Vivir en una isla es agradable. Sobre todo cuando es una isla tropical. Hace más de 30 años que vivo en Curazao. Sin embargo, la vida también aquí trae consigo los desafíos necesarios.
Desde mi perspectiva de "makamba", me gusta escribir sobre cosas que me llaman la atención o que experimento en la isla; cosas en las que no piensas de inmediato cuando se trata de Curazao. Una visión personal para todos aquellos que planean visitar Curazao y están interesados en más que solo sol, mar y playa. Simplemente porque hay mucho más. Mi blog a continuación trata sobre un joven con un sueño.
Era 31 de diciembre de 1994
De repente, se plantó frente a mí. No lo había visto en mucho tiempo, pero nuestra primera reunión está grabada en mi retina, como si hubiera sido ayer.
Hace veintiocho años, el último día del año, nota bene mi cumpleaños, estaba esperando a mis alumnos de buceo en la playa de Marie Pompoen.
Era temprano en la mañana y la pequeña playa estaba desierta cuando el amable hombre me abordó.
“¡Qué hermoso lugar, ¿no crees?” Después de que yo asentí, él me hizo partícipe de sus planes.
Lugar de ensueño
“Aquí construiré mi restaurante. La vista desde la terraza es impresionante.

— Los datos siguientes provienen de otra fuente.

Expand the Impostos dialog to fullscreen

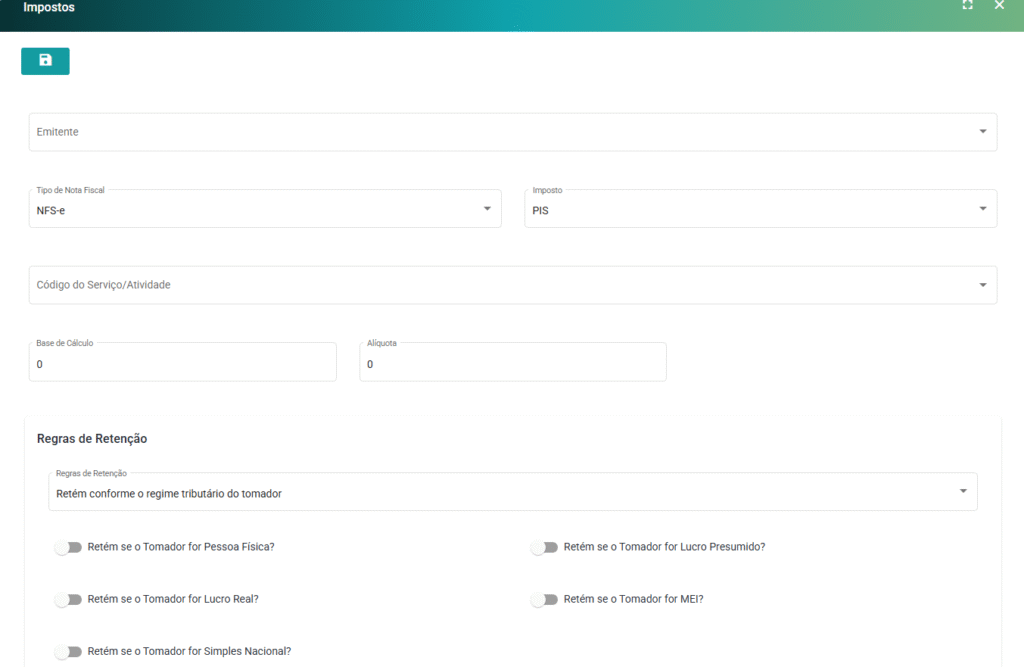click(967, 6)
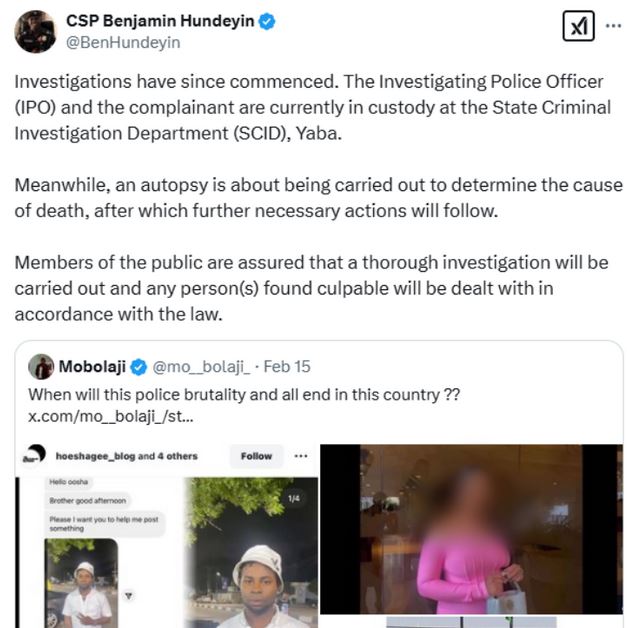Click the Grok xAI icon
This screenshot has width=627, height=628.
pyautogui.click(x=578, y=26)

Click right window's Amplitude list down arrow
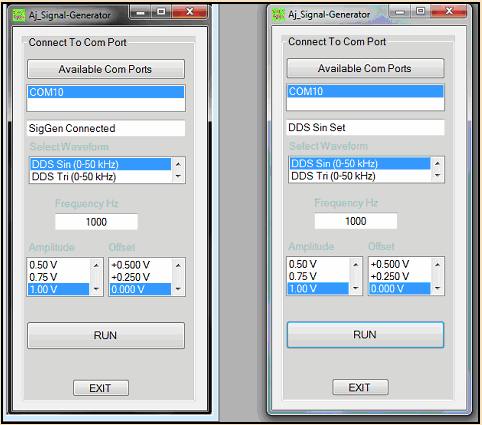[x=356, y=288]
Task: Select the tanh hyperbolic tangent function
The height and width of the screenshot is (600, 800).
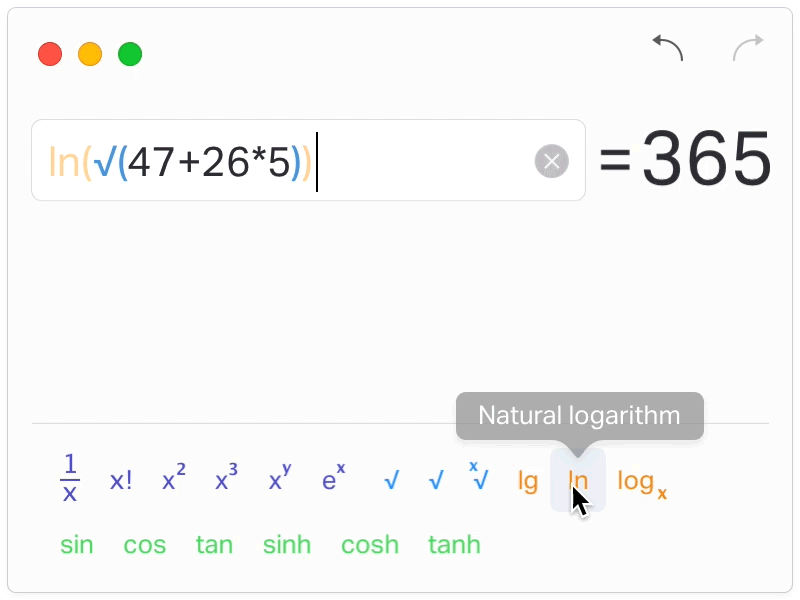Action: (x=454, y=545)
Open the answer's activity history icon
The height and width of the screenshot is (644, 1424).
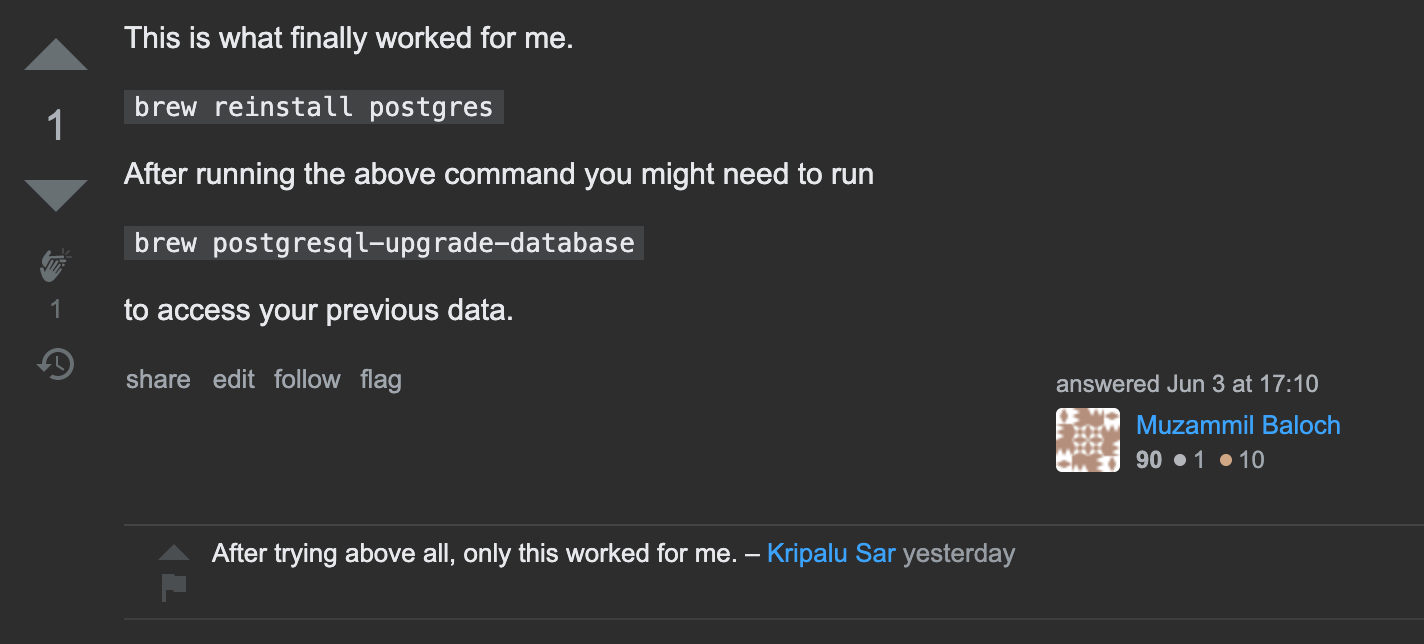(x=56, y=363)
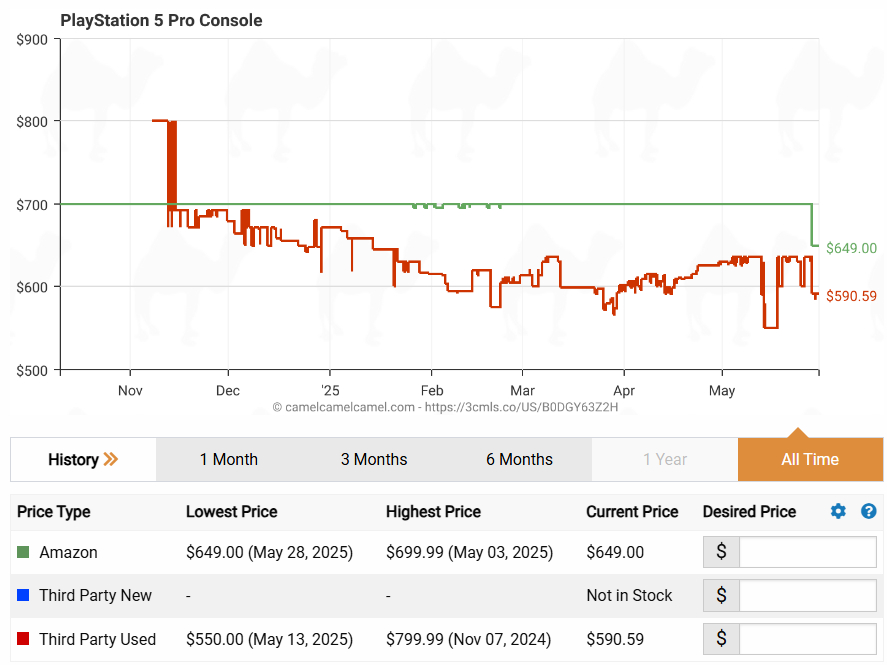Image resolution: width=887 pixels, height=665 pixels.
Task: Switch to the 3 Months range tab
Action: [374, 460]
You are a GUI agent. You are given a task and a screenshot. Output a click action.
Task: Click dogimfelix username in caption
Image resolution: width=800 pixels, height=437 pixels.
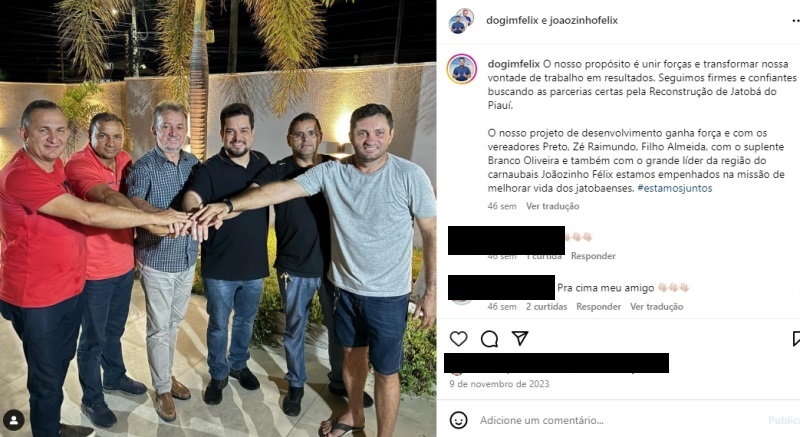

Los invitados podrán disfrutar de una deliciosa comida local junto al agua.”
“Una muy buena idea”, dije. "Mis alumnos siempre tienen hambre después de un chapuzón”.
Su entusiasmo era contagioso.
Entonces, su tono se volvió un poco más serio. "Ya sabes, cuando pasas de los 30, es hora de dejar de vagar y hacer algo útil con tu vida. Pero tú sabes todo sobre eso, por supuesto". Lo miré con incredulidad. Como si lo supiera. Ese día cumplí 30 años. Nunca se lo dije.
Compras de Navidad
Y ahora me lo encuentro en el supermercado. Su carrito lleno de compras de Navidad para su restaurante, que ya es una institución en la isla desde hace 28 años.
Con frecuencia, mis invitados me preguntan dónde pueden comer una buena comida local y entonces les hablo de ese entusiasta caballero de Sea Side Terrace.